Understanding the Annual Percentage Rate (APR)
By Joshua
Shapiro
The annual percentage rate can seem like calculus to most
people. It’s some arcane and hard to understand method to help
credit card companies know how much money to charge you every
month for interest. The problem is—that makes the annual
percentage rate, or APR, very important if you use your credit
card. So it’s just as important for you to have some
understanding, even if just basic, of how the annual percentage
rate is calculated.
First, you should get the definition of the annual
percentage rate. It’s actually pretty simple if you look at the
APR from this way. By definition, the annual percentage rate is
the yearly rate of interest that the credit card charges you,
including any fees and costs paid to acquire that loan. The
credit card companies figure out this loan in a pretty
straightforward way, believe it or not. They take the average
compound interest rate of the term of your loan. That way, you
can compare one credit card debt, or loan, to another.

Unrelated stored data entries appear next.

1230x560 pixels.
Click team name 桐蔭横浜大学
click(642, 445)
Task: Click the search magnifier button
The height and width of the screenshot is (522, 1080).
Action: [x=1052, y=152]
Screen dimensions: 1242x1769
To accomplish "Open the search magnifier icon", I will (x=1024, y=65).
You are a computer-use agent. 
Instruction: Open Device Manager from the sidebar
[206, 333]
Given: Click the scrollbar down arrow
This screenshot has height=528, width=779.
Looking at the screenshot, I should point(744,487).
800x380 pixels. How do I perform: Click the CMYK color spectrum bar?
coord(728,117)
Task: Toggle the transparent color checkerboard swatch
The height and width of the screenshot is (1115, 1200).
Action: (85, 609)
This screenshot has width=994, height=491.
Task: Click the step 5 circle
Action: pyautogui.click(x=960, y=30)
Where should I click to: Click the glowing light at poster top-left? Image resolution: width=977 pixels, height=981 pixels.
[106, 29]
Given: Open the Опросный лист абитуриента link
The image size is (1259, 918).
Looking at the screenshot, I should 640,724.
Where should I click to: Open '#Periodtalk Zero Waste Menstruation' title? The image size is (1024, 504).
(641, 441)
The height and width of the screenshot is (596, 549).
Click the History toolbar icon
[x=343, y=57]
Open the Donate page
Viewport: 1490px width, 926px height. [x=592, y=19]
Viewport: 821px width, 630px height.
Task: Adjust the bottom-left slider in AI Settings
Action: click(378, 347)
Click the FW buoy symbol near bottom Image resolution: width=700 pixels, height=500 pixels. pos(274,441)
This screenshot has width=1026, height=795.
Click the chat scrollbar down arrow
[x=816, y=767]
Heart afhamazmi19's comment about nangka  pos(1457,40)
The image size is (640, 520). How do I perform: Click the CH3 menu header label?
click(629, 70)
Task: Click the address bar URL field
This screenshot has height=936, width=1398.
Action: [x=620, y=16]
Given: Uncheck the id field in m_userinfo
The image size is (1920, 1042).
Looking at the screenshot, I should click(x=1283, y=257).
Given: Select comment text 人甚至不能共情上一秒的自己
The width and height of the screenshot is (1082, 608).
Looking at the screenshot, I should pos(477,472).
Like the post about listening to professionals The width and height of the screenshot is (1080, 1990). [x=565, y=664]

The annual percentage rate for a credit card company, in
this respect, is just the same as the annual percentage rate
that you’d be paying for a mortgage, for instance. But with a
mortgage, the details are different. For instance, with a
mortgage, the APR includes the interest rate of a mortgage
taking into mind not only the interest, but the mortgage
insurance, and certain closing costs and even points paid at
the time of closing.
Credit card companies, like mortgage companies and other
lenders, are required by law to always let you know what your
annual percentage rate is. That way, when you’re shopping for
credit cards, you can compare them by the annual percentage
rates. If you plan to carry debt on your card, or roll it over
from one card to the next, you can then know basically how much
you could save month to month, credit card to credit card.
With credit cards, of course, there are even more things to
consider when comparing one to another. Besides the annual
percentage rate, you should look at a card’s payment
schedule—how much grace period do they give you to pay off a
purchase, and what’s the penalty if you fail to make a payment
on time, or miss one altogether? Also, you should look at each
card’s rewards programs. What is the ratio between purchases
and reward points, or cash back? Is it 1 point for $1? Do you
get 1 percent cash back, or 5 percent? All of these factors, as
well as annual percentage rate, should be taken into
account.
Joshua Shapiro recommends Find Credit Cards to find
a Morgan Stanley credit
card that’s tailored to suit
your financial needs.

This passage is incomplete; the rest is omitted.